What side of history do you want to be on?
“In itself, homosexuality is as limiting as heterosexuality: the ideal should be to be capable of loving a woman or a man; either, a human being, without feeling fear, restraint, or obligation.”
— Simone de Beauvoir
In my first column writing as the Restless Native, I wrote about the difficulties in being able to blindly choose the subject matter of each article.
It is a beautiful thing to have such freedom, but with only myself to direct me it can be daunting. So much has happened since my last article, both to me personally and on the Island, that I was overwhelmed and not sure where to begin. My perfectionism has caused a delay of five months as I have found myself questioning, “what do I write for? What do I fight for? What do I stand for?”
I split my time between Bermuda and London, so I experience the issues and read with fervour everything about each place as it relates to my experiences.
A few weeks ago, as the voters for the Corporations of Hamilton and St George were practising their civic right, I did the same in the UK General Election.
I was disappointed by the Conservative Party win and this feeling was certainly not diminished when the re-elected prime minister, David Cameron, appointed as minister for equalities an MP who voted against same-sex marriage.
I am now back in Bermuda, my trip delayed after having missed my flight from New York. I found myself in the city for another day, so last Sunday I escorted a friend to her Baptist church in Harlem. I am not religious. Apart from funerals, weddings and christenings I probably have not been to church in ten years.

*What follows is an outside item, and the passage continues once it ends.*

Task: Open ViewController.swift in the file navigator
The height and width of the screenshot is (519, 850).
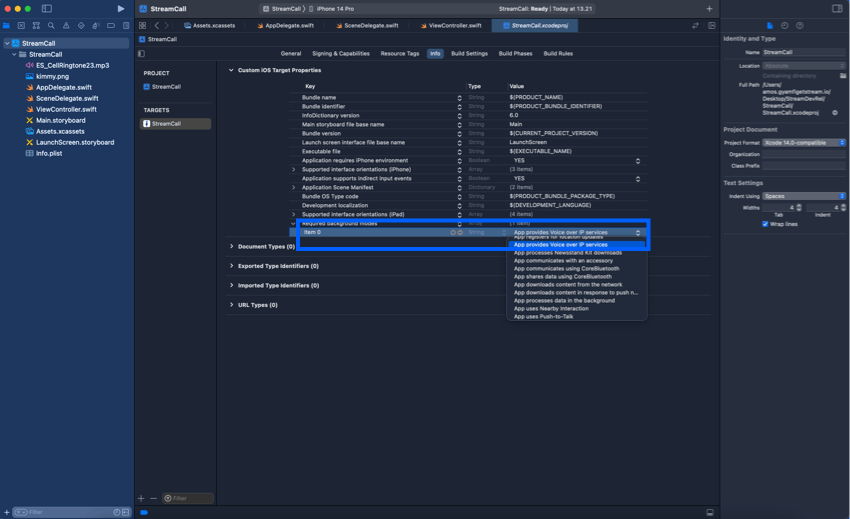Action: click(66, 109)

However, two separate friends had sung the praises of this church and its pastor and I was curious. Even so, the prospect of walking in as an outsider to a place that can have a reputation of exclusivity served to compound my frustrations of that day.
Despite my apprehension, I was enamoured with the First Corinthian Baptist Church of Harlem. I discovered that we don’t always know what we need until we receive it. The service was a rollicking gospel, soulful extravaganza. It was beautiful from the beginning because we were welcomed with this statement: “Whether you’re black or white, gay or straight, from Brooklyn or Australia, you are all welcome here.”

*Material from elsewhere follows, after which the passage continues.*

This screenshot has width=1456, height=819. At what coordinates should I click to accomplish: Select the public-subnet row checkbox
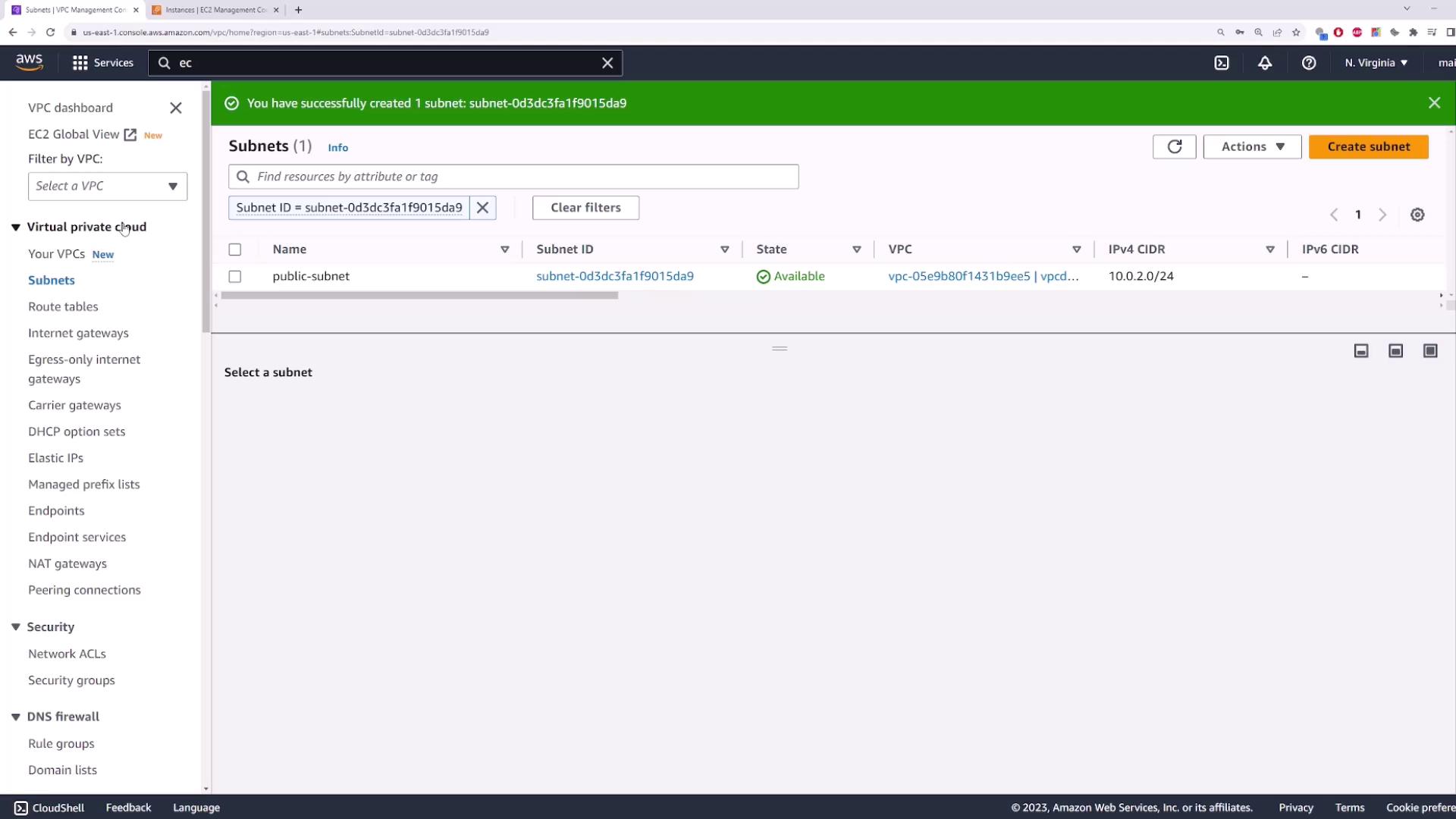pos(235,277)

If we could all be welcomed in a house of God I wonder why we can’t all be welcome in Bermuda? On May 17, 2013 (the International Day Against Homophobia, Biphobia and Transphobia), the House of Assembly outlawed discrimination on the grounds of sexual orientation. This was despite lobbying against such measures towards equality by the “United for Change” group, composed of more than 70 clergymen, churches and faith-based organisations.
That makes me wonder: can changing laws lead to changing mindsets? A survey by Profiles of Bermuda found that voter opposition to same-sex marriage stands at 60 per cent two years after the change in law. Of interest is the fact that 70 per cent of white or other voters are in favour of marriage equality, and 72 per cent of black voters are against it.
So the question then becomes, what is equality? After all, separate is not equal. This is the lesson of decades past. Yet the segment of society most opposed to marriage equality is that which has been routinely discriminated against and still suffers from a continuing legacy of white privilege. It was only in the last century that inter-racial marriages were legitimised at all.
This morning I caught a brief segment of a local advertisement for marriage. It claimed such unions support families and elevates society as a whole. How can we instruct people to advocate for this while denying their fellows the right to marry? Less than two months ago, a same-sex couple was denied the right to marry on a P&O cruise ship due to its registration in Bermuda.
Some readers will remember that the Rosie O’Donnell cruise of a few years ago for same-sex couples and their families was forced to change destinations due to planned anti-gay protests.
Surely Bermuda cannot afford to alienate potential tourists, workers and international businesses that come from more accepting societies.
Last week, a petition of nearly 2,500 signatures was presented to the Cabinet Office supporting marriage equality in Bermuda.
Twenty-one countries have legalised same-sex marriage, including in the past week Ireland via referendum and the unanimous vote by Greenland MPs.
Ireland’s approval encouraged the Italian prime minister, Matteo Renzi, to pledge to expedite civil unions as a step towards full marriage equality. Next month, Australia’s Labour Party will be introducing to the House of Representatives a bill to remove restrictions on marriage.
If Xavier Bettel, prime minister of the staunchly Catholic Luxembourg can marry his male partner and the legislators of Rome, the birthplace of that church, are attempting such change, then time is running out for Bermuda to be on the right side of history. In the words of Martin Luther King Jr: “Justice delayed is justice denied.”
There are no exceptions to equality. This is what I stand for. This is what I fight for. This is what I write for. What side of history do you want to be on?